Files to update: every provider class under backend/app/providers/ that handles target_type=FACTORS.


Part 3 — Stale factor tracking (last_seen_job_id)

After the upsert, factors not in the new batch are silently kept (unlike the old delete-and-reinsert behavior). To make this visible to operators:

ALTER TABLE factors
  ADD COLUMN last_seen_job_id INTEGER REFERENCES data_ingestion_jobs(id);

CREATE INDEX ix_factors_last_seen_job_id ON factors (last_seen_job_id);

Stale factors detected by:

SELECT f.*
  FROM factors f
  LEFT JOIN data_ingestion_jobs latest
    ON latest.module_type_id = ...        -- joined on the latest is_current
                                           --  factor job for this combo
 WHERE f.last_seen_job_id < latest.id;

Surface this in a separate read endpoint (e.g. GET /factors/stale?year=2025) — UI can warn operators that some factors are no longer in the upload but are still referenced. Not deleted because deletion would re-introduce dangling FKs.


Part 4 — Auto-recalculation after factor ingest

Trigger point

At the end of run_sync_task (backend/app/tasks/ingestion_tasks.py), after data_session.commit() and before the final _update_job(state=FINISHED, ...):

if job.target_type == TargetType.FACTORS and final_result != IngestionResult.ERROR:
    await _enqueue_stale_recalculations(
        job_session,
        module_type_id=job.module_type_id,
        data_entry_type_id=job.data_entry_type_id,
        year=job.year,
        pipeline_id=job.pipeline_id or uuid4(),  # promote single job into a pipeline
    )

_enqueue_stale_recalculations

async def _enqueue_stale_recalculations(
    session: AsyncSession,
    *,
    module_type_id: Optional[int],
    data_entry_type_id: Optional[int],
    year: int,
    pipeline_id: UUID,
) -> None:
    """

---------------

§ Stated problem A:
Using the passage on stale factor tracking and auto-recalculation, decide whether each statement agrees with it. Answer yes or no for each, and quote the words that settle it: (i) stale factors are deleted from the factors table; (ii) the new last_seen_job_id column references data_ingestion_jobs; (iii) stale recalculations are enqueued only when the final result is not an error.
§ Stated problem B:
List every parameter in the signature of _enqueue_stale_recalculations as defined in the passage on stale factor tracking and auto-recalculation.
§ Stated problem C:
According to the passage on stale factor tracking and auto-recalculation, which file contains run_sync_task?

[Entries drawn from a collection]

---------------

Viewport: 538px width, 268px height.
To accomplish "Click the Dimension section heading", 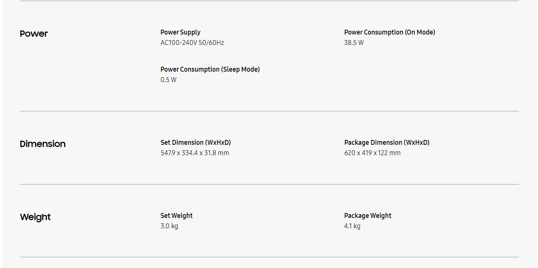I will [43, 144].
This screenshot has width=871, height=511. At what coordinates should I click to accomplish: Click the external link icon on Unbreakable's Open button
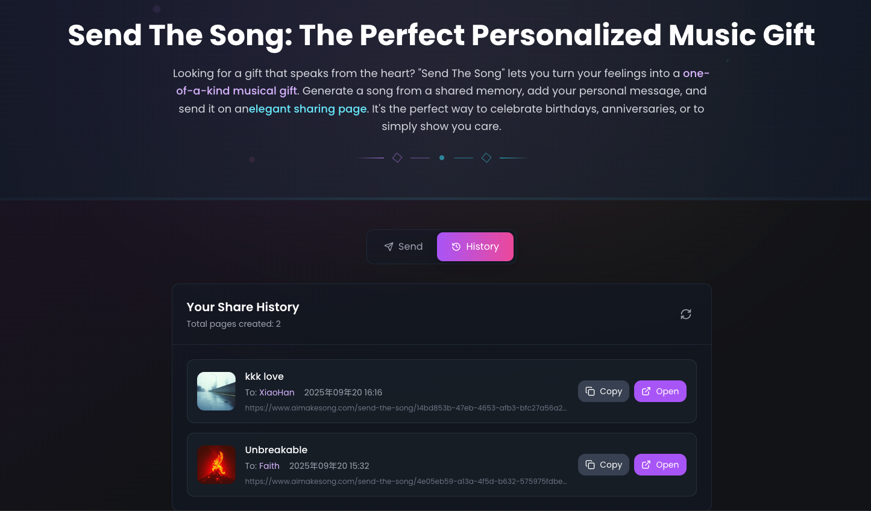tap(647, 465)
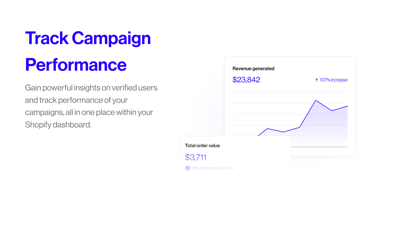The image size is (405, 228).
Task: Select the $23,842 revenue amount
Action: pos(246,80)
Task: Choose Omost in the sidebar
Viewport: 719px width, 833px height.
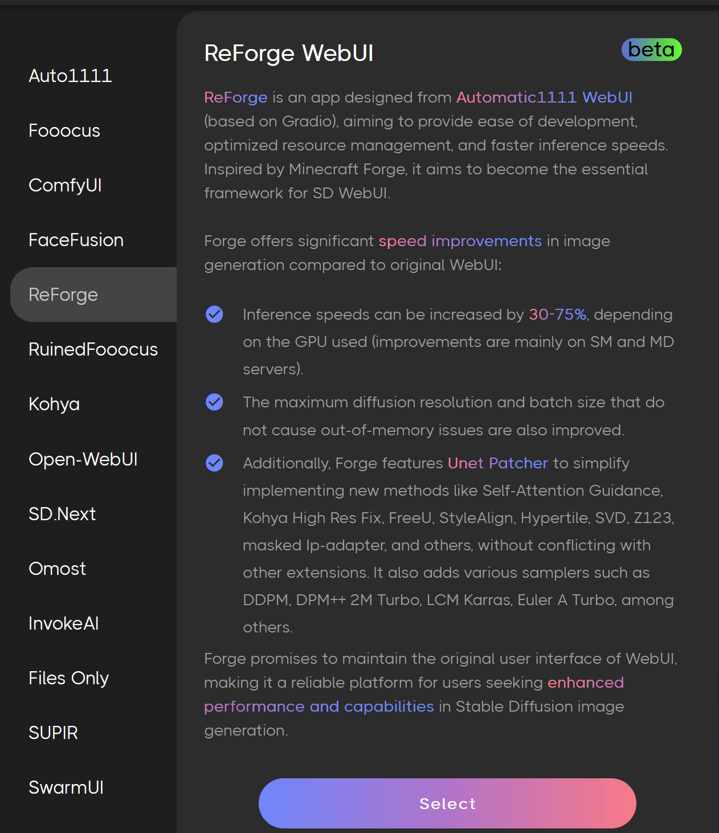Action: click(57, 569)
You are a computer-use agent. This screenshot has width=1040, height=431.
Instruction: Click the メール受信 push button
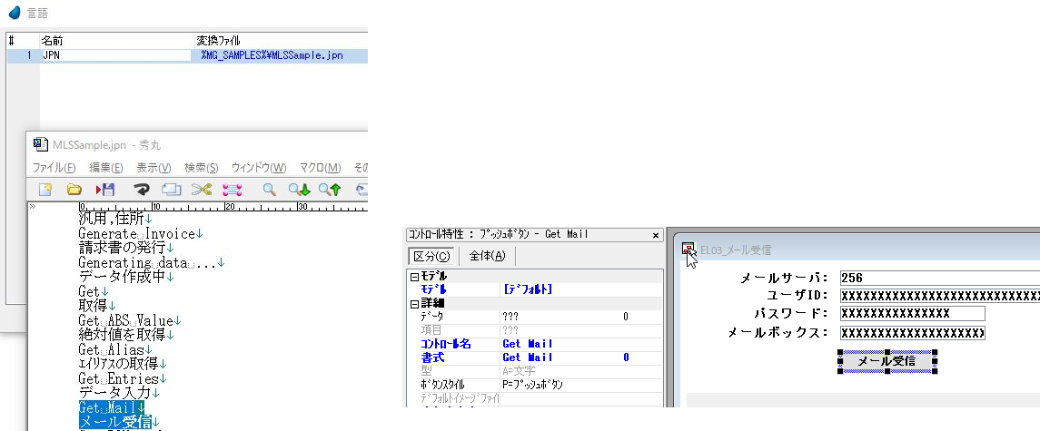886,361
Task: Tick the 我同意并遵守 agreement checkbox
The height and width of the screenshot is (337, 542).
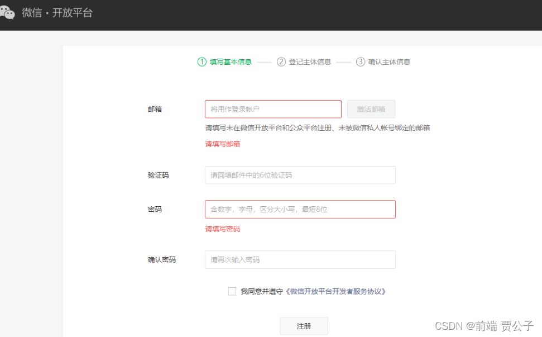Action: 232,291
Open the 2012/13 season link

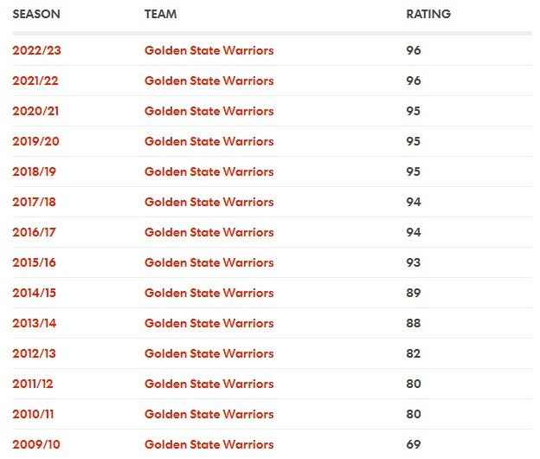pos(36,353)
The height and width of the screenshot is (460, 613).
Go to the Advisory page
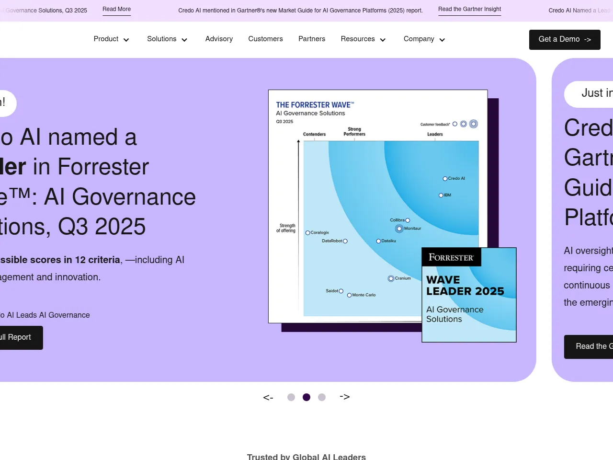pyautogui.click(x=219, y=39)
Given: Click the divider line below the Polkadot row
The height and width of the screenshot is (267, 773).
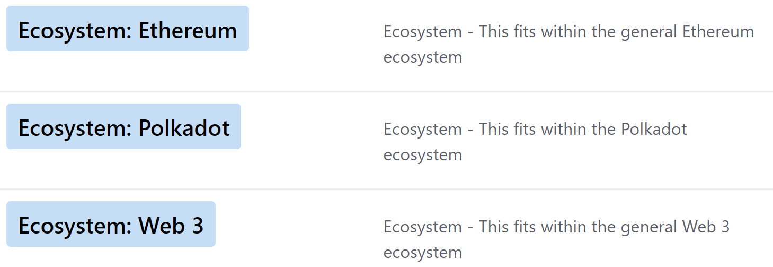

---------------

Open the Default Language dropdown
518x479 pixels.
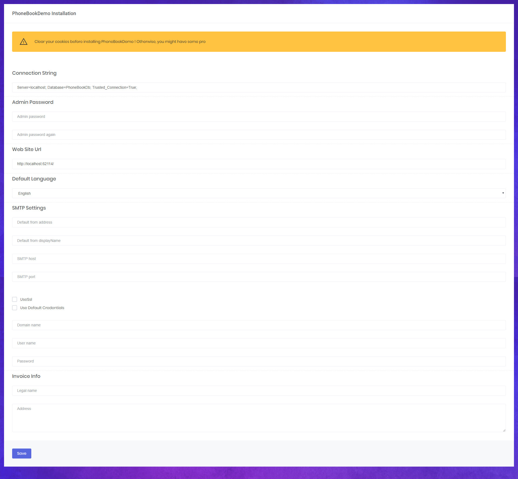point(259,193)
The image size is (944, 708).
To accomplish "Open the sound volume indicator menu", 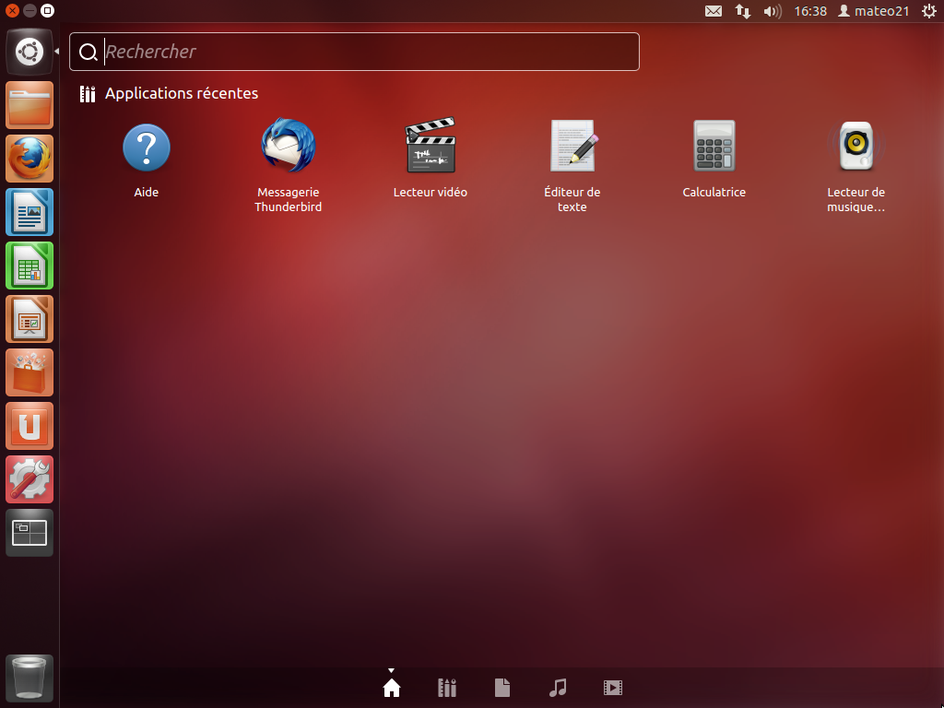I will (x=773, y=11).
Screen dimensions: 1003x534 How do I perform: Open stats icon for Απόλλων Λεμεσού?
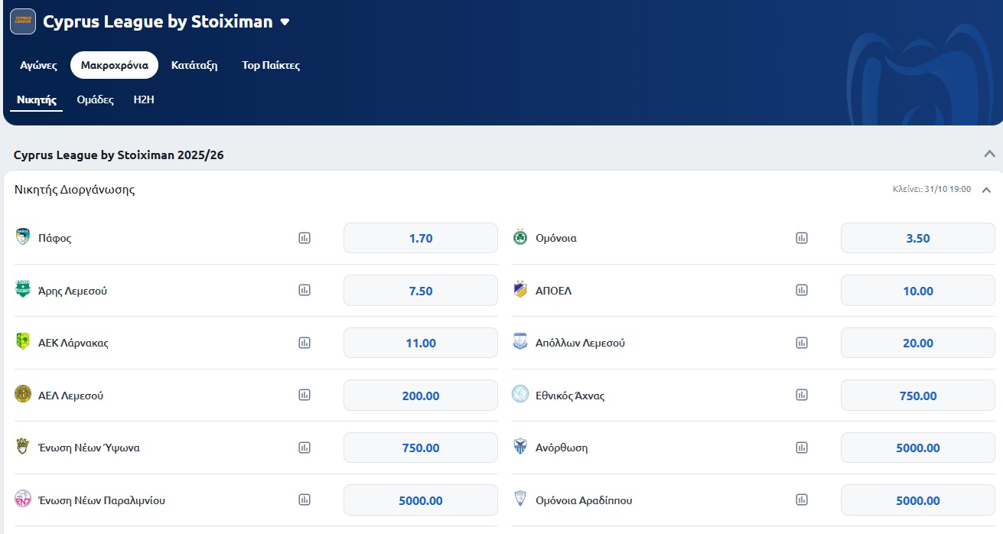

---------------

§ Right answer A:
(i) No: "Not deleted because deletion would re-introduce dangling FKs."
(ii) Yes: "ADD COLUMN last_seen_job_id INTEGER REFERENCES data_ingestion_jobs(id);"
(iii) Yes: "if job.target_type == TargetType.FACTORS and final_result != IngestionResult.ERROR:"

§ Right answer B:
session, module_type_id, data_entry_type_id, year, pipeline_id

§ Right answer C:
backend/app/tasks/ingestion_tasks.py